The problem with your original design is that the "complete" column is equal to the row sum of all other columns, which makes it impossible to estimate all of the coefficients. For example, if I had a coefficient of 1 for "complete" and zero for everything else, I would get the same fitted values as if I had a coefficient of zero for "complete" and 1 for everything else.
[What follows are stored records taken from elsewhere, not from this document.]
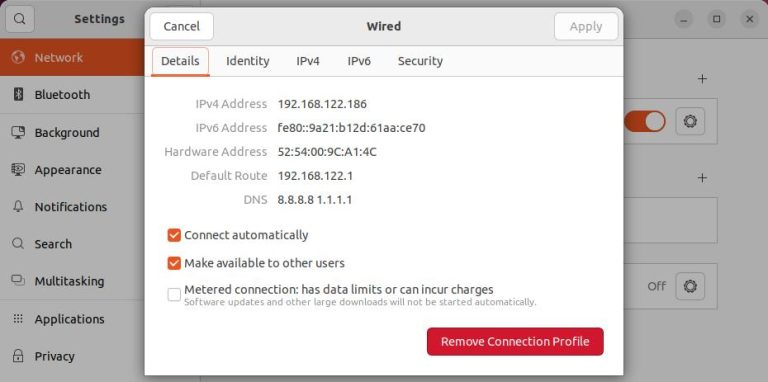This screenshot has height=382, width=768.
Task: Uncheck Connect automatically checkbox
Action: 174,235
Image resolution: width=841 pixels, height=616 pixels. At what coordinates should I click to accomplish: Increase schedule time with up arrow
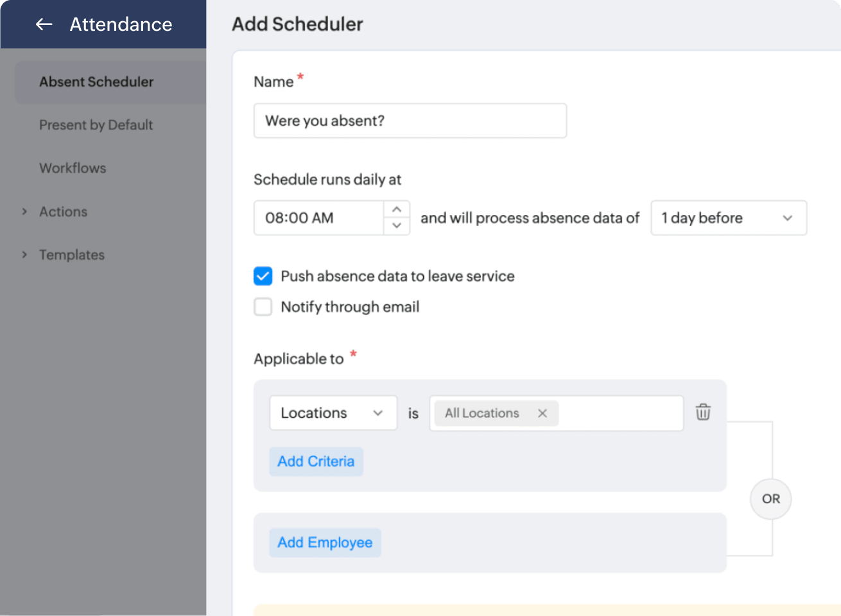(x=397, y=210)
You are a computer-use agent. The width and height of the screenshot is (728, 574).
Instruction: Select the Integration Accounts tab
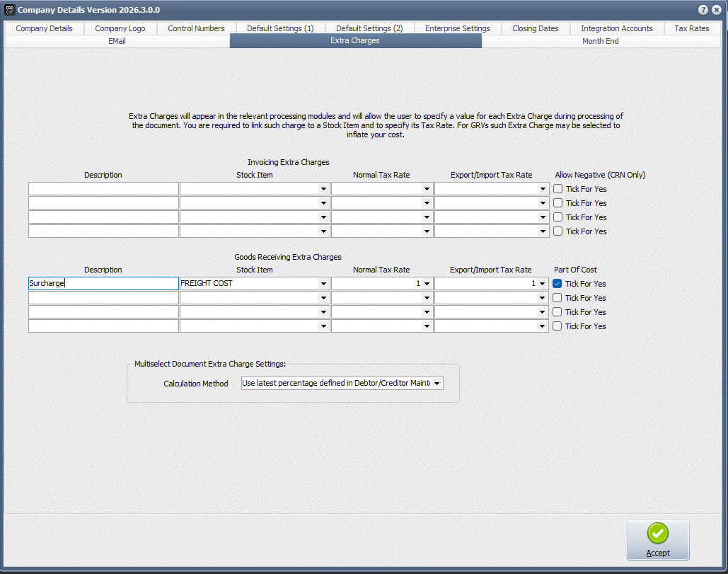(x=616, y=28)
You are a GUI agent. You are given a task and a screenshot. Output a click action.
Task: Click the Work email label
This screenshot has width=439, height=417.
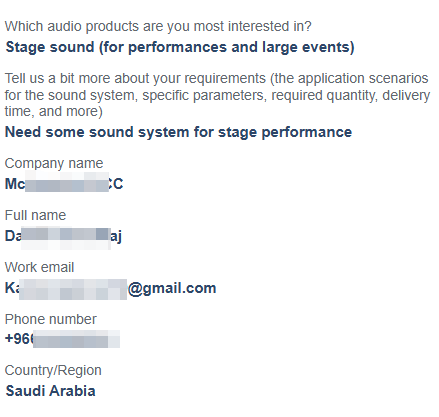(x=39, y=267)
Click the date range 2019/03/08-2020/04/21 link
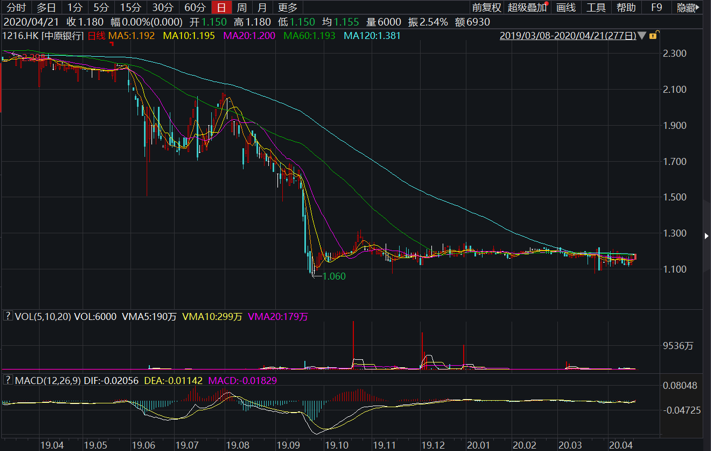Screen dimensions: 711x451 coord(567,36)
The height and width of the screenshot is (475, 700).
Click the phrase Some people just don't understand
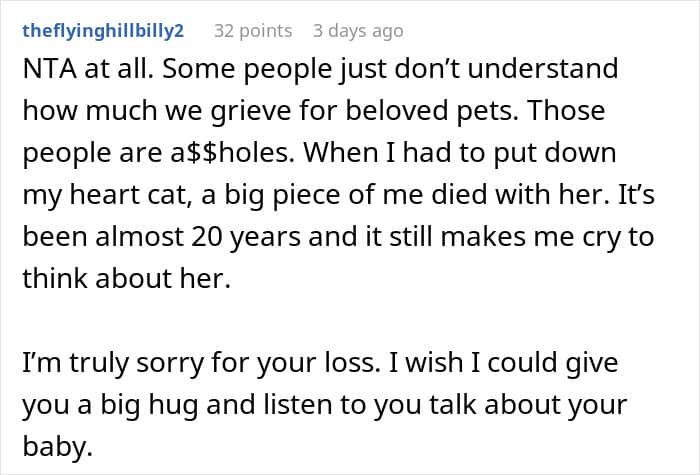pyautogui.click(x=390, y=69)

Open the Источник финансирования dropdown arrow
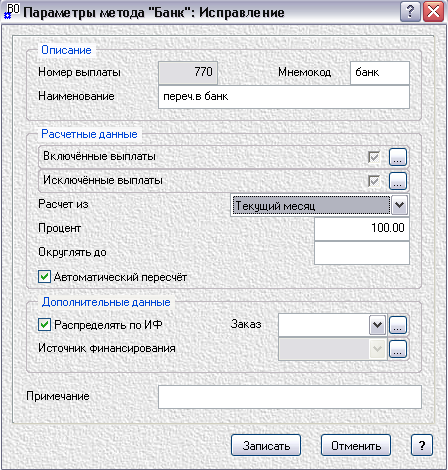point(377,349)
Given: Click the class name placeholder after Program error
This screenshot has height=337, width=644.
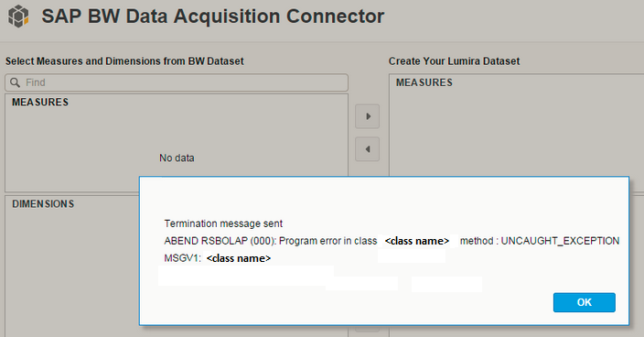Looking at the screenshot, I should (x=417, y=241).
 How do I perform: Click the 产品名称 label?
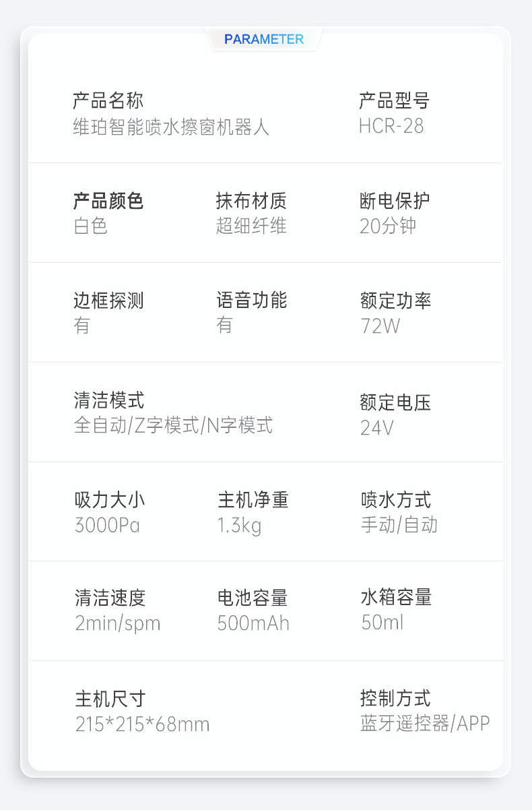[x=108, y=101]
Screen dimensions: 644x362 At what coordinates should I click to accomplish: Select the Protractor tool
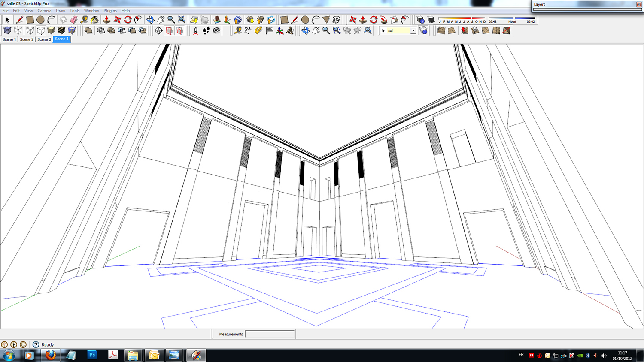pyautogui.click(x=258, y=30)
There isn't a single solution, so limma just ignores some of the coefficients (in this case, the hr10 coefficient) to break the linear dependencies.

Thank you Aaron. You made it clear. Another question, in the contrasts division by 4 is because of comparing 1 group vs 4 groups?

Yes, you want to compare to the average of the four groups.